--- ENTRIES SHOWN ---

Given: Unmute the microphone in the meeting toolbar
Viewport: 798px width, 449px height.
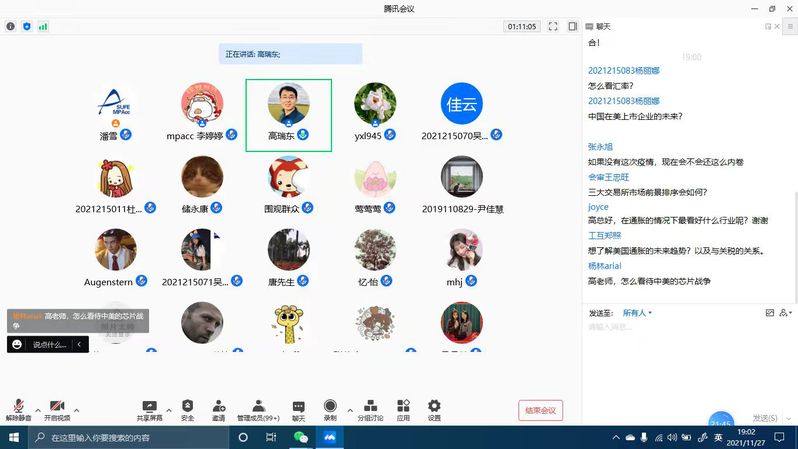Looking at the screenshot, I should tap(19, 407).
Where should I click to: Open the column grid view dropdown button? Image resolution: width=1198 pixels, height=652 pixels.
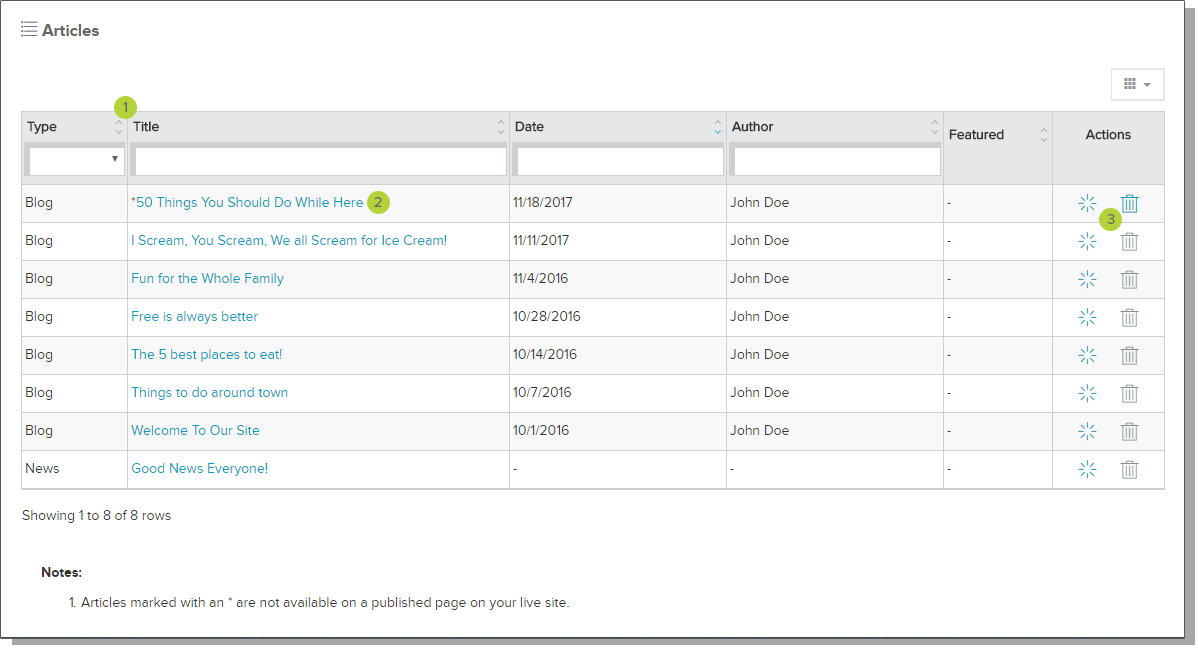[1137, 85]
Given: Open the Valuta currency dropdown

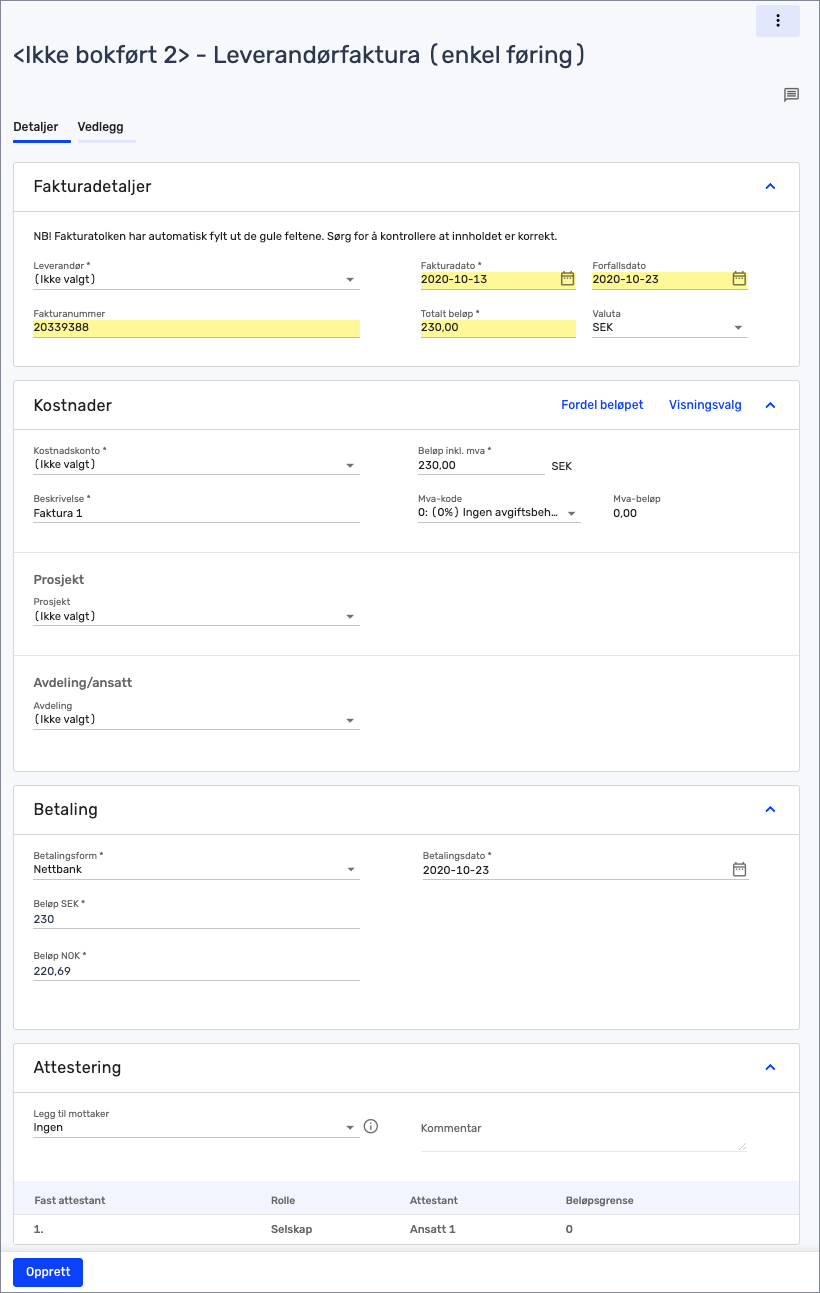Looking at the screenshot, I should (669, 327).
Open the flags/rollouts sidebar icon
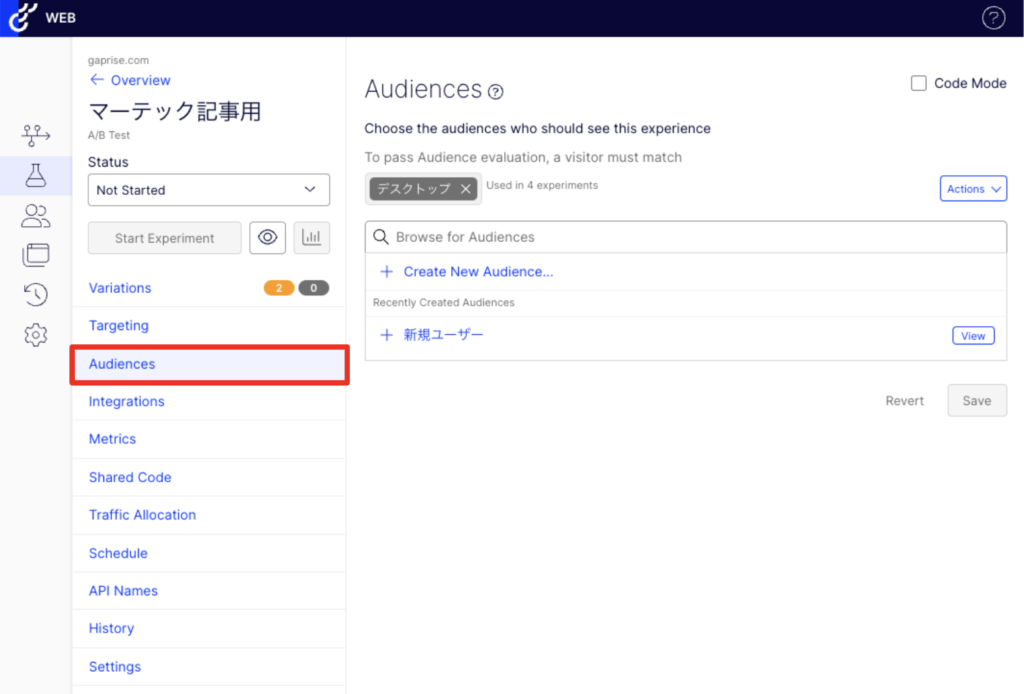The height and width of the screenshot is (694, 1024). pos(36,135)

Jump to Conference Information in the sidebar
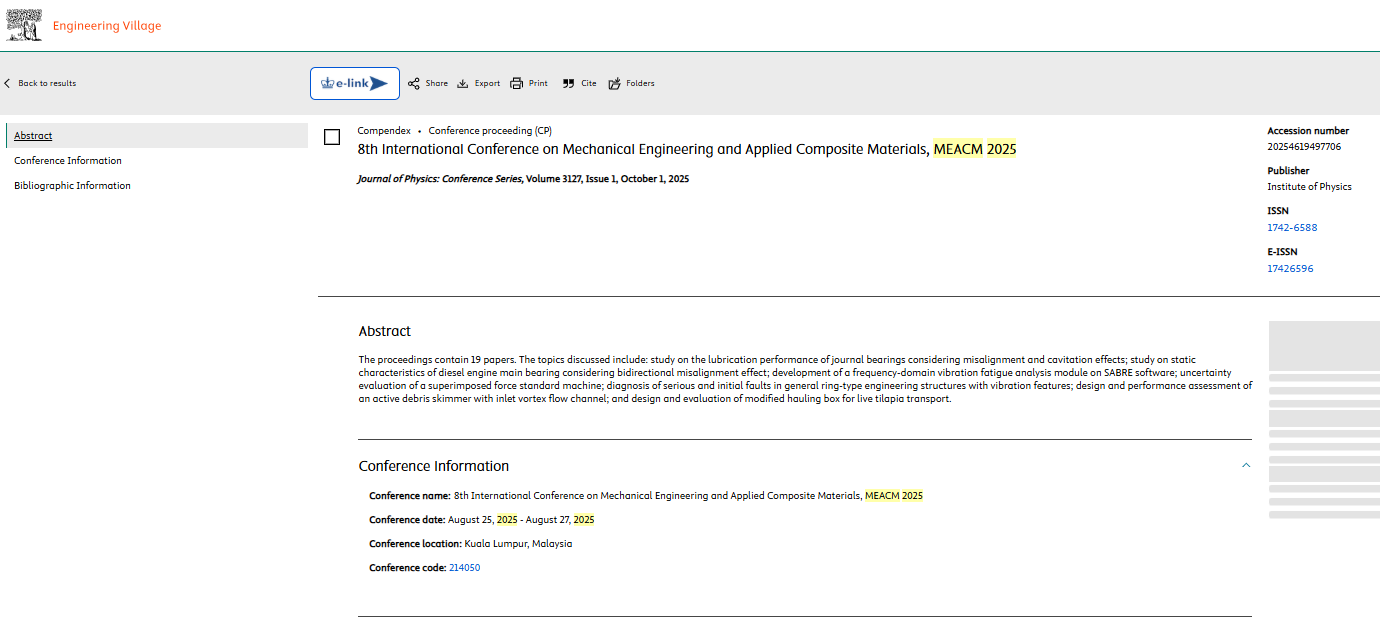[68, 161]
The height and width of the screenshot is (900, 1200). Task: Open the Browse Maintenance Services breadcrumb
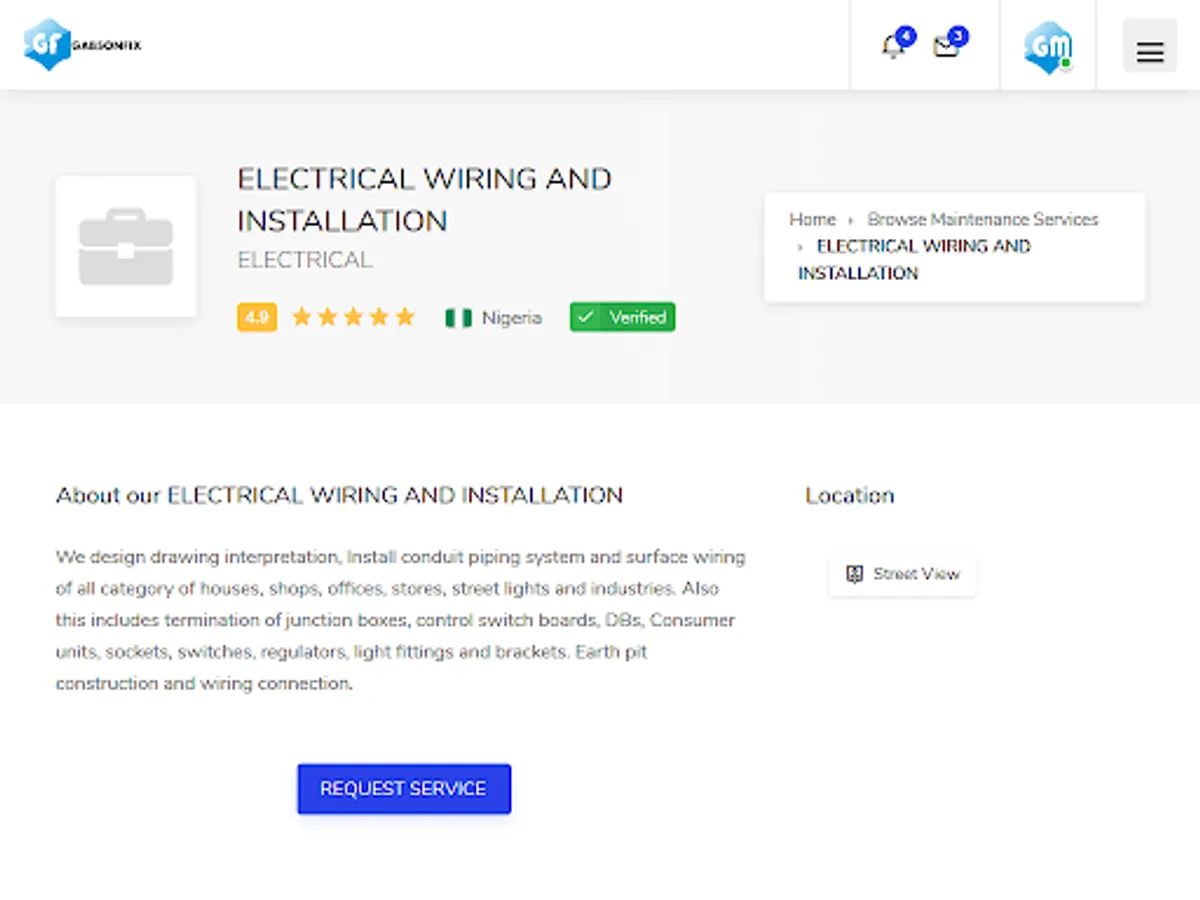pos(982,219)
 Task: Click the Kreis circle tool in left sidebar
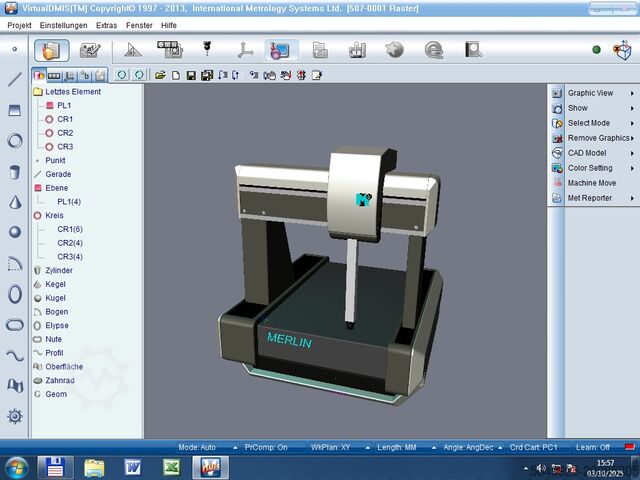[15, 141]
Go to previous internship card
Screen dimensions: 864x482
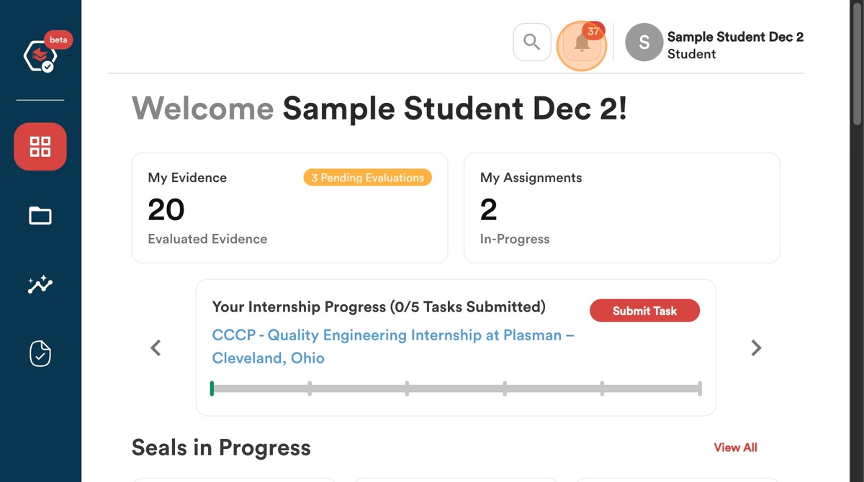(x=156, y=348)
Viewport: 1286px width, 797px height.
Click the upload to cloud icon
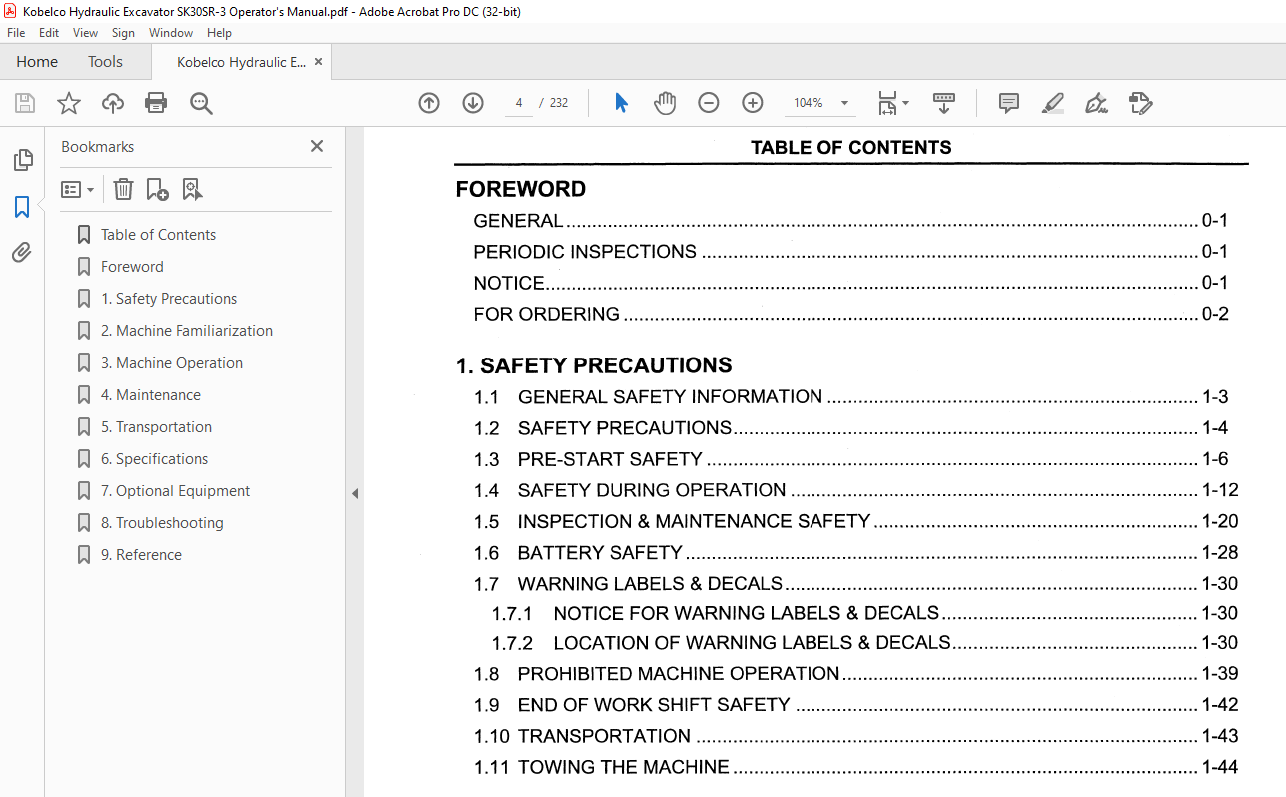pyautogui.click(x=113, y=103)
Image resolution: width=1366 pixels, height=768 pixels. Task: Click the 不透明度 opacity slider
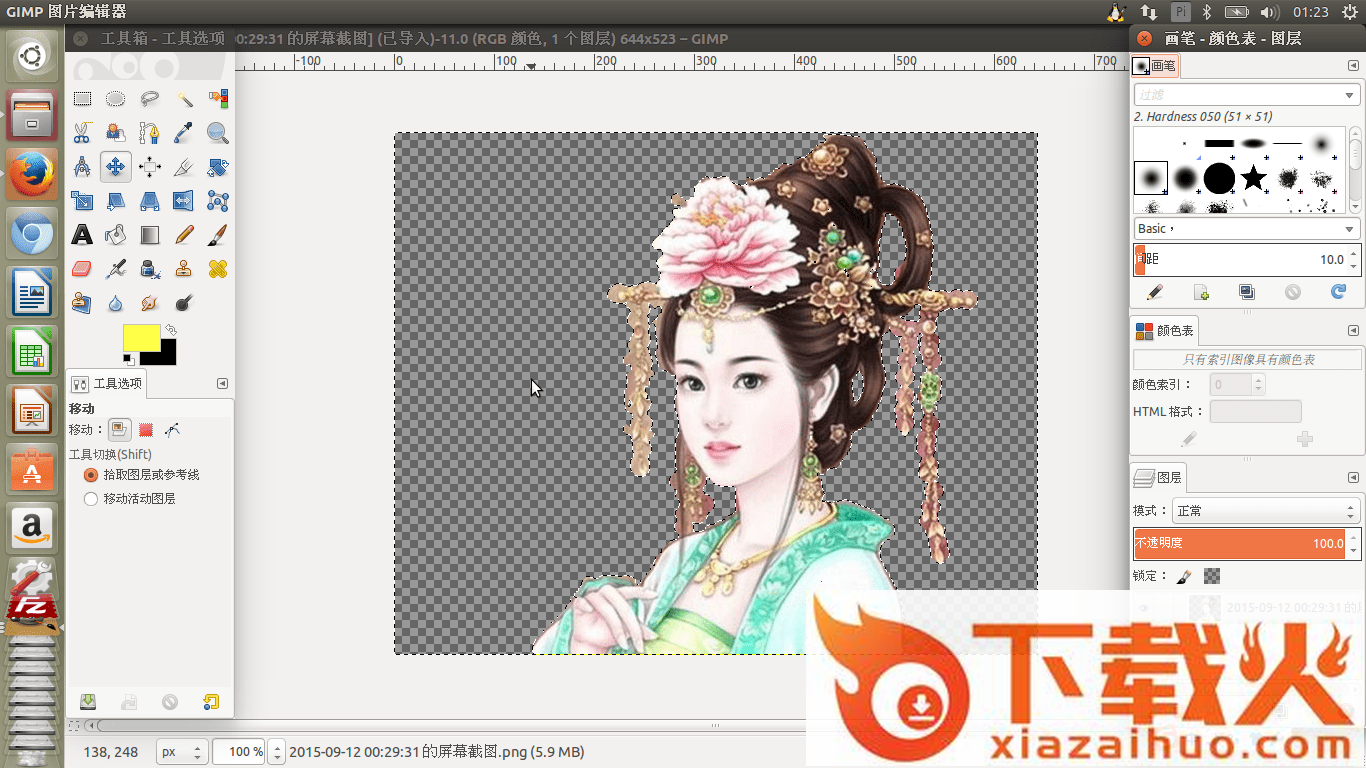point(1238,543)
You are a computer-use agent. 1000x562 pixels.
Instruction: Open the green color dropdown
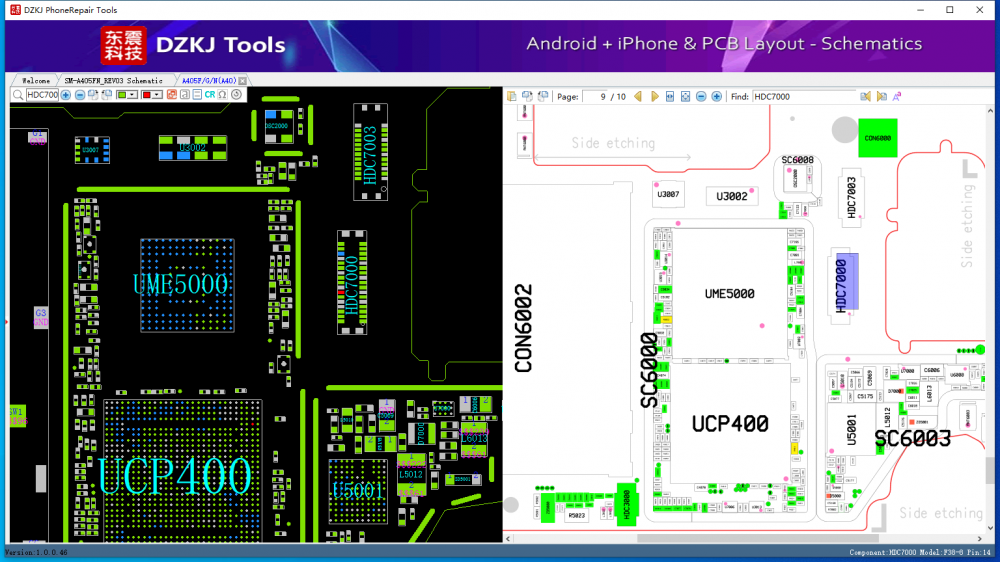point(132,95)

---

▸ **EXERCISE BRIEF**: Transcribe each record above exactly, leaving every picture out of the copy.

▸ **ANSWER SECTION**:
Given: Unmute the microphone in the meeting toolbar
Viewport: 798px width, 449px height.
Looking at the screenshot, I should tap(19, 407).
Where should I click to: Open the column grid view dropdown button? Image resolution: width=1198 pixels, height=652 pixels.
[1137, 85]
Given: Open the Valuta currency dropdown

Looking at the screenshot, I should (669, 327).
Open the flags/rollouts sidebar icon
The height and width of the screenshot is (694, 1024). pos(36,135)

Jump to Conference Information in the sidebar
[68, 161]
The height and width of the screenshot is (900, 1200). Task: Open the Browse Maintenance Services breadcrumb
pos(982,219)
 Task: Click the Kreis circle tool in left sidebar
[15, 141]
Go to previous internship card
Screen dimensions: 864x482
(x=156, y=348)
Viewport: 1286px width, 797px height.
Click the upload to cloud icon
pyautogui.click(x=113, y=103)
Image resolution: width=1366 pixels, height=768 pixels. Task: Click the 不透明度 opacity slider
point(1238,543)
You are a computer-use agent. 1000x562 pixels.
Instruction: Open the green color dropdown
point(132,95)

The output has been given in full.